Something there is that doesn’t
love a wall …
Photo from BBPC Appalachia Service Project Trip 2011 |
or a border or a boundary when it seeks to keep us out. And yet it is in our broken and very human
nature to build walls, to claim borders and to set boundaries to separate what
is mine from what is yours.
Then Jesus told them a parable: ‘The land of a rich man produced
abundantly. And he thought to himself,
“What should I do, for I have no place to store my crops?” Then he said, “I will do this: I will pull down my
barns and build larger ones, and there I will store all my grain and my goods. And I will say to my soul, Soul, you have ample goods
laid up for many years; relax, eat, drink, be merry.”
We all have a little five year-old princess or prince inside
who longs to build walls, to claim borders, to set boundaries around what
belongs to us. There is a little
something in each of us that longs to stretch our arms in every direction and
say, “This is mine! My time. My vacation.
My space. My talent. My opportunity. My energy.
My relationship. My money. Mine.”
That little inner princess or prince is
self-centered and stingy, wanting to close fists around what she thinks belongs
to her, what she thinks she in entitled to.
Sometimes, even adults let their inner princess get the better of them, drawing boundaries and building walls like the rich man in Jesus’ story. He thought bigger barns meant a better
retirement, but who can relax, who
can eat, drink, and be merry with their fists clenched?
But God said to him, “You fool! This very night your
life is being demanded of you. And the things you have prepared, whose will
they be?”
Of course you can’t take it with you. It doesn’t matter how tight you hold on, how
big your barns or how high your walls. All
the worry and the security put in place to guard what has been gathered means
nothing in the face of death.
So it is with those who store up treasures for
themselves but are not rich towards God.
It is what you give away that you get to keep. You reap what you sow. If you give nothing, you get nothing. If you build walls, claim borders or set
boundaries, nothing gets out, but also nothing comes in. If instead we are generous towards others,
generous towards God, generous with our time and our energy, our resources, our
talents, then in ways we cannot even begin to imagine, we reap what we sow. Rarely do we reap tangibles, nothing that can be stored in barns or
behind walls, but a reaping of great value nevertheless, sometimes even eternal in nature.

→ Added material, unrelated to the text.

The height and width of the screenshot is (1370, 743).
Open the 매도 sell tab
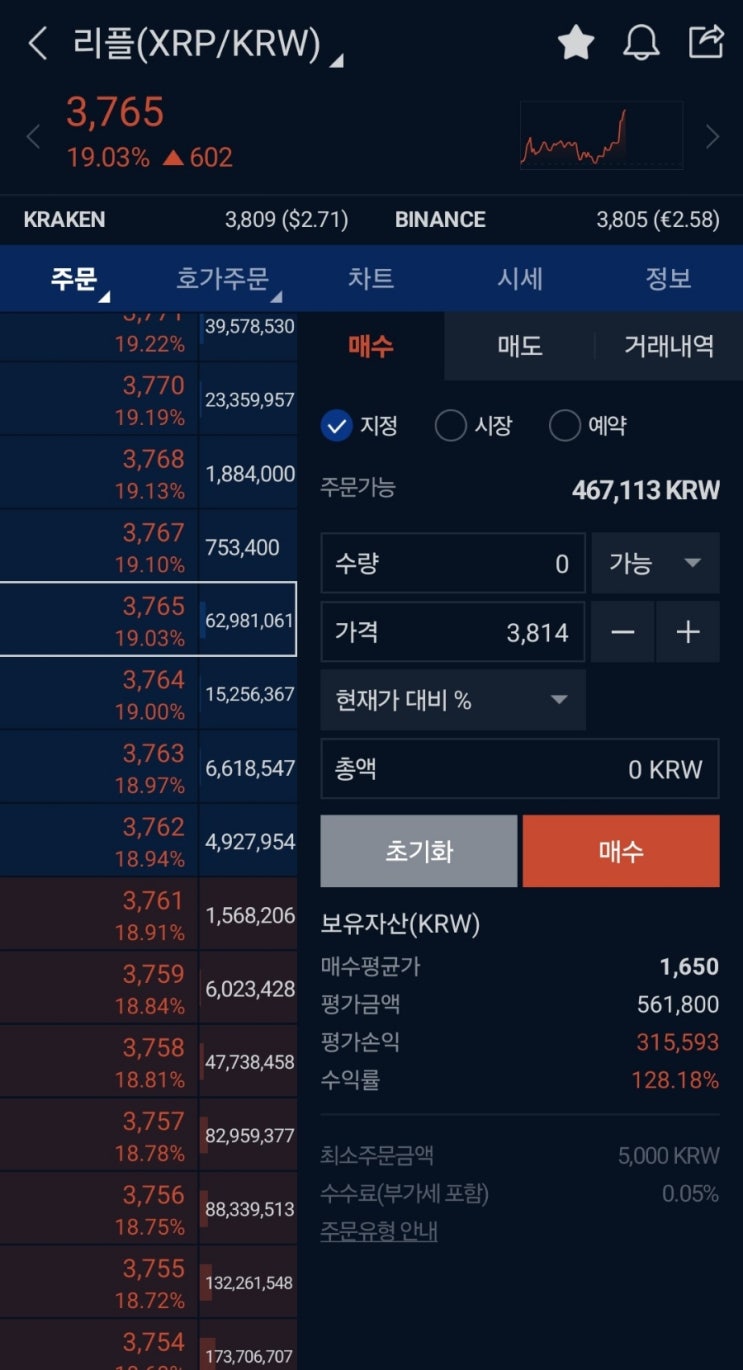[x=519, y=346]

The one who sows sparingly will also
reap sparingly, and the one who sows bountifully will also reap
bountifully.
The best moments poolside with my family, were the moments
when my niece curbed her inner princess and welcomed us in to share fun and laughter in the shallow end, when her
kingdom became our playground. We splashed and played and giggled together, all of us. Those
memories and the relationships built upon them cannot be stored or kept secure behind a fence, but they we will last and even grow ... of that I am sure.
So true!thanks!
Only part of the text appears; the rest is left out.